Availability Guide for Problem Management

Introduction to Problem Management
Availability Guide for Problem Management125509
1-2
What Is an Outage?
What Is an Outage?
In general terms, an outage is a period of time during which a system cannot perform
useful work. From an end-user’s perspective, an outage is any period of time during
which an application is not available.
There are two types of outages: planned and unplanned.
Planned Outages
A planned outage is system or application downtime that is planned or scheduled.

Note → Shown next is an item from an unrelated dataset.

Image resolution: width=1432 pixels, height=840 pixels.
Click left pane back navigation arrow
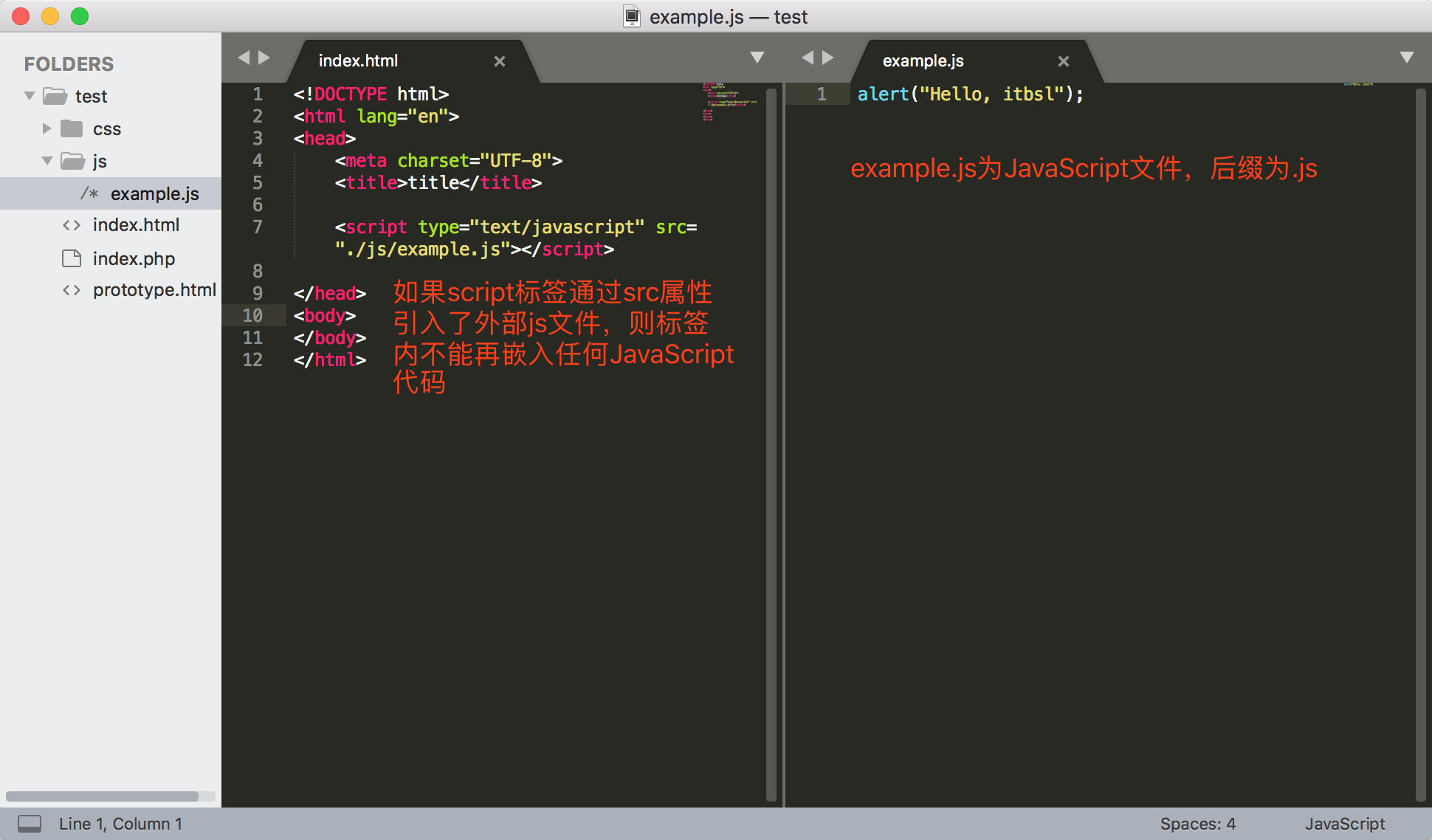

Planned outages are used to perform system software upgrades, applications changes,
and other tasks that must be done offline. The Availability Guide for Change
Management describes how to reduce or eliminate planned outages.
Unplanned Outages
An unplanned outage is the time in which the application or system becomes
unavailable to the end user because of a problem situation such as faulty hardware,
operator error, disaster, and so forth. This manual describes how to reduce, eliminate,
and quickly recover from unplanned outages.
Outage Classes
Tandem classifies outages according to their causes, as follows:
Physical
Design
Operations
Environmental
Reconfiguration
The first four outage classes describe unplanned outages. The reconfiguration outage
class includes all planned outages. Section 2, “Preventing Unplanned Outages,
describes the first four, unplanned outage classes.
Measuring Outages
Tandem believes that you should measure availability from the end-user’s perspective.
For example, it is not enough simply to record that a certain hardware or software
component has failed; you must also consider the user’s ability to access affected
services, the degradation in quality of service provided, and the acceptability of the
response time to the user.